The Town of Greenwich Planning and Zoning Commission on March 25 continued public hearing discussion of an application from Oldtrack Properties LLC to convert the former Connecticut Natural Gas (CNG) building at 16 Oldtrack Road into a Primrose private early education and care school, citing outstanding questions on parking, drop‑off queuing, traffic impacts and sewer flow analysis.
Commissioners said the submission lacked an operational diagram showing the school’s designated parking and managed drop‑off flow. “My concern would be queuing,” Commission Member Mary Jenkins said, pressing the applicant to show where waiting cars would stack and how that would interact with the existing Equinox and mixed‑use parking on the site.
Why it matters: the proposal would put a child care use with a state licensing cap and intensive daily arrival/departure patterns into a site shared with other high‑demand uses, and commissioners want concrete data and plans that show the school will operate safely without pushing traffic or parking onto Oldtrack Road.

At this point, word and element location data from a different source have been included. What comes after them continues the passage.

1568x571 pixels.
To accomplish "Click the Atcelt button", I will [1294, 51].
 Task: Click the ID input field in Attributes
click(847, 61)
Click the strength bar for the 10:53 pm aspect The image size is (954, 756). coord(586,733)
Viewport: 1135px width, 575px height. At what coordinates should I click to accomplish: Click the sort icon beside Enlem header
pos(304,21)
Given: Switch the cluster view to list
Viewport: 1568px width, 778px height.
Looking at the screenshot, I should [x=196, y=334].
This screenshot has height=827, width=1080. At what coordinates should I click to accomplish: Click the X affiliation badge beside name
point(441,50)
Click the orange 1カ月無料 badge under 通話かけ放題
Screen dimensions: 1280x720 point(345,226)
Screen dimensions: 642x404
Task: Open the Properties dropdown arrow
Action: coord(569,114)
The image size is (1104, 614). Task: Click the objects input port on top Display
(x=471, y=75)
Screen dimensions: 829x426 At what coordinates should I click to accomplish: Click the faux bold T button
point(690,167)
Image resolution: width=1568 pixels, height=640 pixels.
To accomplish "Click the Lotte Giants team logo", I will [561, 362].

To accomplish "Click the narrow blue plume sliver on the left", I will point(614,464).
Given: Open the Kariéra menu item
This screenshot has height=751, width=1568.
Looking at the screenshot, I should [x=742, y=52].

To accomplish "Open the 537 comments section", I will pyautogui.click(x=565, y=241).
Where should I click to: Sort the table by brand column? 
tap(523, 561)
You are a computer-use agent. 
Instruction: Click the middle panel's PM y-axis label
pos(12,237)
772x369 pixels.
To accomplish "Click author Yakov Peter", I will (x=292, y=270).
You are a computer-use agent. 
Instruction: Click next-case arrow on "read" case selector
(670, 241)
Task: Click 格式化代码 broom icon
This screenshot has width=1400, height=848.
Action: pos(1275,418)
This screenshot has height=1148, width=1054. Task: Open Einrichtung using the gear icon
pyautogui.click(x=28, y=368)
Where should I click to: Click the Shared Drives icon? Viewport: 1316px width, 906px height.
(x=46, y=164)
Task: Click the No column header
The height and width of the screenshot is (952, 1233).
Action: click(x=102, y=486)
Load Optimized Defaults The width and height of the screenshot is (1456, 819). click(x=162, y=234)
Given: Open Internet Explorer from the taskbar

John Tessie, attorney for the applicant, said the Primrose tenant will use parking at the rear of the building and that a portion of the former CNG lot will be reserved for school use. Tessie identified an area containing 48 spaces behind the building when first describing the allocation, then later said the active parking set aside for Primrose was 29 spaces after accounting for the play area and site changes. Tessie added the applicant will map and mark the spaces in a revised plan to show the eight spaces set aside for drop‑off and the remaining staff parking.
Matt Taylor, senior development project manager for Primrose, said the operation’s pickup and drop‑off is distributed across a broader morning and evening window than a typical public school. “Our pickup and drop off spans over about a 3‑hour period in the morning from about 6:30 a.m. to about 9:30 a.m., and in the afternoon from about 3:30 p.m. to about 6:30 p.m.,” Taylor said. He told commissioners Primrose uses time‑and‑motion data from its network of schools to estimate turnover and said the company can supply examples and distribution statistics for comparable locations.
Commissioners also pressed for clarity on enrollment and head counts. Taylor said the design and licensing layout sets the school’s maximum student occupancy at 144 children and that many Primrose centers operate below full capacity. The commission asked the applicant to state clearly whether the 144 figure is a licensing cap, a typical daily head count, or a peak occupancy number; staff and commissioners said the application package should state the final enrollment cap and how that number maps to parking demand.
Sewer and utilities were another area of debate. Commissioners read from the town review memo noting the sewer division asked for proposed wastewater flow data during the P&Z review phase; Tessie and staff traded comments about prior memos from the town’s reviewer, and the commission directed the applicant to provide the sewer flow analysis requested in the staff memo so the sewer division can evaluate potential impacts.
Other outstanding items the commission asked the applicant to supply when it returns: a numbered plan showing exactly which parking spaces will be dedicated to Primrose on weekdays, an operational diagram for vehicle circulation at drop‑off and pickup, a parking demand study that accounts for Equinox and other shared uses (including peak hours), traffic warrant analyses or responses to DPW/BETA traffic comments and a clear statement of ADA/handicap parking allocation.
Commissioners emphasized safety concerns for pedestrians and pick‑up routes and asked for documentation showing how staff and family arrivals will be distributed to avoid queuing on Oldtrack Road. Tessie and Primrose representatives agreed to provide the requested diagrams and supporting data; the commission continued the application to a later meeting.
The public hearing drew no speakers from the public on this item during the March 25 session.
What’s next: the applicant will return to the commission with a revised submission that includes a detailed parking map, an operational drop‑off/queue diagram, traffic responses to DPW/BETA comments, the sewer flow analysis requested by the sewer division and supporting data on arrival distribution from comparable Primrose centers.